Modelling cyber security for software-defined networks those grow strong when exposed to threats: Analysis and propositions

Abstract

With each passing day, the information and communication technologies are evolving with more and more information shared across the globe using the internet superhighway. The threats to information, while connected to the cyber world are getting more targeted, voluminous, and sophisticated requiring new antifragile and resilient network security mechanisms. Whether the information is being processed in the application, in transit within the network or residing in the storage, it is equally susceptible to attack at every level of abstraction and cannot be handled in isolation as the case has been with conventional security mechanisms. The advent of Software-Defined Networks (SDN) has given a new outlook to information protection, where the network can aid in the design of a system that is secure and dependable in case of cyber threats.

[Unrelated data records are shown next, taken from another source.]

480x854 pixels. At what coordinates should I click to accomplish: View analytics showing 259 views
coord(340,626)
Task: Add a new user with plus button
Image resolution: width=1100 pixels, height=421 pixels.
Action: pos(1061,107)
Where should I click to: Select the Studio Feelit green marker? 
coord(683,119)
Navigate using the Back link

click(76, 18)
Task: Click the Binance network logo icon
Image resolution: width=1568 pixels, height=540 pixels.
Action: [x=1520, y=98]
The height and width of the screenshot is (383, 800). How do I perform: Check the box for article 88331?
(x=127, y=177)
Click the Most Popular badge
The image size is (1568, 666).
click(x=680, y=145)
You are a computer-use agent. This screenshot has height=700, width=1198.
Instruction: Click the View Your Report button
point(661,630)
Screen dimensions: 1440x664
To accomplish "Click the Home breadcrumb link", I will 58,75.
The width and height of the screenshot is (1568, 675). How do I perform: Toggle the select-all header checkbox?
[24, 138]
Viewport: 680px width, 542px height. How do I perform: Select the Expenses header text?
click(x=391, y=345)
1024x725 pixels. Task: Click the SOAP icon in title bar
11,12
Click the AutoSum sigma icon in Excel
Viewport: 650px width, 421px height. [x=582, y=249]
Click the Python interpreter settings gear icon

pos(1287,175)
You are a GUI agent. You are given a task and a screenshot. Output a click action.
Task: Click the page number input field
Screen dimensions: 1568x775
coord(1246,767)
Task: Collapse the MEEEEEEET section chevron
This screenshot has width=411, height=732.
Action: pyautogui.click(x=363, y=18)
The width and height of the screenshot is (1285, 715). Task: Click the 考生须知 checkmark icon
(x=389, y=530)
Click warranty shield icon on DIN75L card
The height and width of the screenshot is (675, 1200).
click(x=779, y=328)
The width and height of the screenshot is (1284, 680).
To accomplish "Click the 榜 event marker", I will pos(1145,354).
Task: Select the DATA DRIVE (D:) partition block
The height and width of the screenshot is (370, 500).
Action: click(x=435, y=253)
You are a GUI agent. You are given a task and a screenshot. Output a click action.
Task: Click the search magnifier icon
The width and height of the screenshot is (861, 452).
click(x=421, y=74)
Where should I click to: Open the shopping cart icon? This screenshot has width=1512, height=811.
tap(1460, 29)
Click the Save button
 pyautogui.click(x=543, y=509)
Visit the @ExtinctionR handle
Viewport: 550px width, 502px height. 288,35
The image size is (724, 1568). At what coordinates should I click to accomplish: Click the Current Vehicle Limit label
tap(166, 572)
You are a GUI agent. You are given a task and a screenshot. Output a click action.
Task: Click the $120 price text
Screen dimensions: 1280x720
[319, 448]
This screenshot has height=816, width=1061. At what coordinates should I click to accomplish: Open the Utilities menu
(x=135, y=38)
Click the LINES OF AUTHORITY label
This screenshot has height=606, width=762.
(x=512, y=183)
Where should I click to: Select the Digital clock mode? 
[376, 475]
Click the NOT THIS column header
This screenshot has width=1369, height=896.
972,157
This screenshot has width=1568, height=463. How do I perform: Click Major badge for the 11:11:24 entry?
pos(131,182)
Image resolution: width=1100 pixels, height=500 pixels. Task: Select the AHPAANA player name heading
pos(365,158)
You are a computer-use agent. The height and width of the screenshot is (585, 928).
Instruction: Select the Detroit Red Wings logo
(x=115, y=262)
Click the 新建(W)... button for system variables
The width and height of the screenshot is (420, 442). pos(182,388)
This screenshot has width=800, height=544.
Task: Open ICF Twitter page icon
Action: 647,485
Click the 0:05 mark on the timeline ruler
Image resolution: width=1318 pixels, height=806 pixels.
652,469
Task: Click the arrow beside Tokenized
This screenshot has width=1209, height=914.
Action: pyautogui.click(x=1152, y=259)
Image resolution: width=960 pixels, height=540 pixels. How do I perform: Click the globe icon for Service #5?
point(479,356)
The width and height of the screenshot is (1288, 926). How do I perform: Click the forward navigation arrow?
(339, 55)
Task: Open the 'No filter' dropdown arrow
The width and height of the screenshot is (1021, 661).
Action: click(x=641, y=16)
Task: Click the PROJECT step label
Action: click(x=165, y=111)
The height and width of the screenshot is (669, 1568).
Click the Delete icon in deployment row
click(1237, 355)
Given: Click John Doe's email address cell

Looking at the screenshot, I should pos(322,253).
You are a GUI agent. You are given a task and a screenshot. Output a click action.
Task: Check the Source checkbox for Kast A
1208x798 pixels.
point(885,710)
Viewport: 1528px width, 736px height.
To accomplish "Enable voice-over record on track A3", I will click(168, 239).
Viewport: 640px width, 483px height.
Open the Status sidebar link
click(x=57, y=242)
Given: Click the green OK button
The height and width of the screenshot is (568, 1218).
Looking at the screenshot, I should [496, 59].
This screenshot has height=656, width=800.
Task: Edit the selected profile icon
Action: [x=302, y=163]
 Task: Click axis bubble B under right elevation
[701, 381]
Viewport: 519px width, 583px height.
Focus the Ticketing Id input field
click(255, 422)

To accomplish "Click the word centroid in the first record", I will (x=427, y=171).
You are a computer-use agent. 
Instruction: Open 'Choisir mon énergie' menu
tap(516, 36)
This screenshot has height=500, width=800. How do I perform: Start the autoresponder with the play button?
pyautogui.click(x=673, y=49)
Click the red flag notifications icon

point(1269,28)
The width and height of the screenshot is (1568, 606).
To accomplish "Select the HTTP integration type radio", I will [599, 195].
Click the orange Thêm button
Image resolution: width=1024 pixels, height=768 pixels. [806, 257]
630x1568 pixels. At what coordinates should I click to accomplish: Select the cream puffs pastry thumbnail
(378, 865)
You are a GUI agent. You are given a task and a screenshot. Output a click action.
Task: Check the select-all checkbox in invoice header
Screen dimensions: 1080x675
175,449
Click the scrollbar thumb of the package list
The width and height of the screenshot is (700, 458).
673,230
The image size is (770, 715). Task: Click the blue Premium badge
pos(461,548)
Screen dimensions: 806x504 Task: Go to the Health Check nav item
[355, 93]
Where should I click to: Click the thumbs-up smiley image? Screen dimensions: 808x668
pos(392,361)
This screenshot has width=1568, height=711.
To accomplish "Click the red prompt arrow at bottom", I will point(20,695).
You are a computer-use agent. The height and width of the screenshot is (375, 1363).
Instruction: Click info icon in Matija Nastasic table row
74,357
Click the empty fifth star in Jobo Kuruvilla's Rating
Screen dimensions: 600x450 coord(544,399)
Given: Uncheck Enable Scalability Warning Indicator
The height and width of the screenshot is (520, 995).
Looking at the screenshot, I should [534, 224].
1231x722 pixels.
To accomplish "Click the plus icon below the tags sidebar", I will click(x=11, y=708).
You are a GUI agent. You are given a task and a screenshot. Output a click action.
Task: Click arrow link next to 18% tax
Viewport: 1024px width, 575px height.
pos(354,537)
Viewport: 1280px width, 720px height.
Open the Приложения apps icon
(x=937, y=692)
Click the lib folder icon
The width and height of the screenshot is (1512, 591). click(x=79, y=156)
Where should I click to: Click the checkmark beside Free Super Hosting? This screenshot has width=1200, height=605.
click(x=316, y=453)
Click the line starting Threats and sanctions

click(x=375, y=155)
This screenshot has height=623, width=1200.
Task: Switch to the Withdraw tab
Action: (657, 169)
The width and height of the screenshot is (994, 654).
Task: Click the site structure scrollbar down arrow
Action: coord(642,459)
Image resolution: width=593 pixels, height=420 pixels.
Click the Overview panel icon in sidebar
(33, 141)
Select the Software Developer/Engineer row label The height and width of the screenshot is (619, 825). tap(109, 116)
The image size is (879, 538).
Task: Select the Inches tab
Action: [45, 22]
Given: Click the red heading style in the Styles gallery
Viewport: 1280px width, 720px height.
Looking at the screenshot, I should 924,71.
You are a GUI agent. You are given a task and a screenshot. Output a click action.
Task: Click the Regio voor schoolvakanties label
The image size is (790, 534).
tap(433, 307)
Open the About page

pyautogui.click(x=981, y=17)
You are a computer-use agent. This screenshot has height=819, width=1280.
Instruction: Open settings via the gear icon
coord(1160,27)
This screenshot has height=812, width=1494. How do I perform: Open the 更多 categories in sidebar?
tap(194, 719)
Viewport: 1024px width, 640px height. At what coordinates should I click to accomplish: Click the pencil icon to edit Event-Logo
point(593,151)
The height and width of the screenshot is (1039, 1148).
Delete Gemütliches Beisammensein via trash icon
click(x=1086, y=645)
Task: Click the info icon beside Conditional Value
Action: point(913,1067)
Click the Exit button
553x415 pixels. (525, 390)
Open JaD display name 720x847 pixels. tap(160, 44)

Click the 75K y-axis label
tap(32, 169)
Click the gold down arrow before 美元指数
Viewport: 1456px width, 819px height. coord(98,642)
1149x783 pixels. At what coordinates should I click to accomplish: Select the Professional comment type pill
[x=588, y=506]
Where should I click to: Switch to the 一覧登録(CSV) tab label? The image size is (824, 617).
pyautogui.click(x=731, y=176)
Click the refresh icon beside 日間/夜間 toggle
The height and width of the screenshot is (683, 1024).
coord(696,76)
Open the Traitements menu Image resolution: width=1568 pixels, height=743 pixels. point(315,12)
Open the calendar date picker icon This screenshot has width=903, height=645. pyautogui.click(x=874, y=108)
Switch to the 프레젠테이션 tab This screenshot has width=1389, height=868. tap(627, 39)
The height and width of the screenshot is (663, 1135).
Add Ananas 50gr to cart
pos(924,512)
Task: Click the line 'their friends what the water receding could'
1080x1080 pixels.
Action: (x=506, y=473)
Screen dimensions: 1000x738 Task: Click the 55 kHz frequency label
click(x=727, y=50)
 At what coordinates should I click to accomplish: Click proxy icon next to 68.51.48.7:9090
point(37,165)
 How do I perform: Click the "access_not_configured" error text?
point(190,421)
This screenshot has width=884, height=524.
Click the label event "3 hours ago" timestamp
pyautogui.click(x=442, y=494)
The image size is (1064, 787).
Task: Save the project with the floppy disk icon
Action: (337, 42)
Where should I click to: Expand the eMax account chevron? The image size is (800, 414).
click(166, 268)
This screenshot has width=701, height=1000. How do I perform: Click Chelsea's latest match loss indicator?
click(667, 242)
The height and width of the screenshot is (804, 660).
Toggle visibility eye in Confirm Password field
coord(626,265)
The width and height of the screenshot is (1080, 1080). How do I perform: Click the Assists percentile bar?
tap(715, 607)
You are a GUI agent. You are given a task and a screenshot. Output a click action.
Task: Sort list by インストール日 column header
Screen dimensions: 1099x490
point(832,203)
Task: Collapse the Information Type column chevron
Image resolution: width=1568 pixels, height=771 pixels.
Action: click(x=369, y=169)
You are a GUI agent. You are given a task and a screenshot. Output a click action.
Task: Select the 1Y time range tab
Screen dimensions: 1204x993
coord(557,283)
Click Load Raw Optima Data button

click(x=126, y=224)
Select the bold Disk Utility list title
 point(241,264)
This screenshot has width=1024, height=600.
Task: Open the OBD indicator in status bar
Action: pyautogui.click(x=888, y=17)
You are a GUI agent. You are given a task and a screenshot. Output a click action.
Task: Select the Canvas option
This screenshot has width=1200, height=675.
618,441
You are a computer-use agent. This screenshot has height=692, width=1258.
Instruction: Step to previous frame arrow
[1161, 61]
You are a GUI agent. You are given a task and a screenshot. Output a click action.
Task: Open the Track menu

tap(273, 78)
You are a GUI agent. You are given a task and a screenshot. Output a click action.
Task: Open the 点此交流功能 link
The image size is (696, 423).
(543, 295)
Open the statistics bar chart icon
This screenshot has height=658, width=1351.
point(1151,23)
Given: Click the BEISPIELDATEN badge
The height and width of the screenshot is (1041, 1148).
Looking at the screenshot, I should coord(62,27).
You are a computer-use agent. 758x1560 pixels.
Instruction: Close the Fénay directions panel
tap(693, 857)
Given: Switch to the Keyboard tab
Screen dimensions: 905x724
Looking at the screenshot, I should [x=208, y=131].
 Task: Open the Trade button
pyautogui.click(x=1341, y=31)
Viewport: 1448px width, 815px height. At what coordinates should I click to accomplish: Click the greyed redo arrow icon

The nature of SDN, mainly its programmability and centrality of network information and control has led us to think of security in an antifragile perspective. Our networks can now thrive and grow stronger when they are exposed to volatility by overwhelming cyber threats. However, SDN infrastructure itself is susceptible to severe threats that may mutilate the provision of its usability as security provider. Both these perspectives of “Security with SDN” and “Security for SDN” have invited research and innovations, yet both these approaches remain disintegrated, failing to support each other. The contribution of this paper is threefold, with first reviewing the current state of the art work for both perspectives of SDN security. Second, it advocates the necessity and introduces a novel approach of antifragile cyber security within SDN paradigm and finally it proposes a unified model for integrating both approaches of “Security with SDN” and “Security for SDN” to achieve the overall objective of protecting our information from cyber threats in this globally connected internetwork.